幼馴染みパーティーを追放されたのでソロでやっていきます
ダンジョンに置き去りにされました。
はい、よくある捨て駒というやつです。
無茶なパーティーリーダーがまだ行けるまだ行けるとダンジョンの奥へ奥へと突っ込んだあげく、強すぎる敵に出くわして…という、本当に初心者がやりがちなパターン。
でも、同郷の幼馴染みで親友だと思っていた仲間達や婚約を誓った女性までが全員裏切るとはさすがに予想外でしたが。二次職はレベルの上がりが悪いからって言っておいたのに、それでもレベルの数字しか見てない連中でしたから、仕方ないのかも知れませんが。
まあ、人間は信じちゃダメって事ですね。
そんなわけで自暴自棄になり、敵の群れに突っ込んで走り抜けたら運良く隠し部屋を見つけまして、そこで強い装備を見つけて体力回復のポーションの湧くマジックアイテムをも手に入れて…といろいろあって。隠し部屋を拠点にヒットアンドアウェイを繰り返して、なんとかレベルを上げることにも成功し。

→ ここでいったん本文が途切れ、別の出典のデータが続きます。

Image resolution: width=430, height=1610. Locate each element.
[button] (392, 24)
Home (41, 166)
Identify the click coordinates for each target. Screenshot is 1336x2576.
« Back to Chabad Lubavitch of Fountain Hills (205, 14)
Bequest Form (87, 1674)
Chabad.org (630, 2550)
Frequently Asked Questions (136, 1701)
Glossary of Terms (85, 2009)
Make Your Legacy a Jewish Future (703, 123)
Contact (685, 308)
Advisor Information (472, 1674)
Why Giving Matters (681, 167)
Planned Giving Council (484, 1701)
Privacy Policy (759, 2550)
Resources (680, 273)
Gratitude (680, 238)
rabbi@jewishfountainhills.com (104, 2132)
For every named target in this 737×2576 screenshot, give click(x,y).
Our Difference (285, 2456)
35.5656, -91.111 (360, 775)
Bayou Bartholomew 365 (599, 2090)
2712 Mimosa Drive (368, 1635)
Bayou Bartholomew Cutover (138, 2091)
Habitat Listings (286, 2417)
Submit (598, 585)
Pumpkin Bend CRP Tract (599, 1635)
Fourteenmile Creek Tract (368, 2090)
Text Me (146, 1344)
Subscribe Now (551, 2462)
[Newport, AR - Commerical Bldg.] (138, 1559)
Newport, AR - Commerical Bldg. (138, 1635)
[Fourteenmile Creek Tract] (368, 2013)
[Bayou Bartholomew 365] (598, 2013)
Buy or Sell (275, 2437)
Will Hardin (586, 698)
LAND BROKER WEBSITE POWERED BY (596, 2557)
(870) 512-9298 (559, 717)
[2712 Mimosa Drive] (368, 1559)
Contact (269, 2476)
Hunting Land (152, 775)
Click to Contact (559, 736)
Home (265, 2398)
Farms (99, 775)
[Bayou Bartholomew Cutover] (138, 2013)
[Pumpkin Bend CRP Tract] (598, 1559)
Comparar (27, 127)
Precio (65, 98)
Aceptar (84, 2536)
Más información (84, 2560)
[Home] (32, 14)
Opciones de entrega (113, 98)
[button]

最終的に、最深部にいたやたらめったら強いボスを、一撃離脱とポーションによる回復を繰り返すことで、激闘の果てに倒しました。迷宮をクリアしたわけです。
ここは辺境のダンジョンで、あまり挑戦者もいませんでしたから、もしかしたらこれが初のクリアだったのかも知れませんね。ボスのドロップアイテムは鎧の一部のようでした。
ダンジョンというのはいろんなタイプがありますが、ここのダンジョンは「通路」タイプの迷宮だったらしく。守護者だったらしいボスを倒すと、その奥には昇り階段と不思議な扉があって、出っ張りをいじると扉が開きました。その扉に入っていくつか出っ張りを押したら、少しの浮遊感の後、地上に出ていました。
あの扉…というかその奥の小部屋はエレベーターという名前の魔道具だったのです。
そういう移動系魔道具があるとは話に聞いていましたが、実物を見たのは初めてです。
地上に出たと言っても、最初にパーティーでくぐったダンジョンの入り口ではありません。
目の前に広がっていたのは古代都市の遺跡、しかもこんな古代都市の情報は冒険者ギルドでも聞いたことがありませんので、おそらく未発見のものだと思います。
それから、遺構の一つをねぐらと定めて都市じゅうをわくわくしながら探索し、住み着いたちょっと大きなネズミを駆除して回り。財宝を集めていきました。
しかし、どうもこの都市は湖の中の島にあるようで、周囲は霧に覆われています。
見たところ自分で扱えそうな船もなく、戻るにはあのダンジョンをもう一度逆走するしかなさそうです。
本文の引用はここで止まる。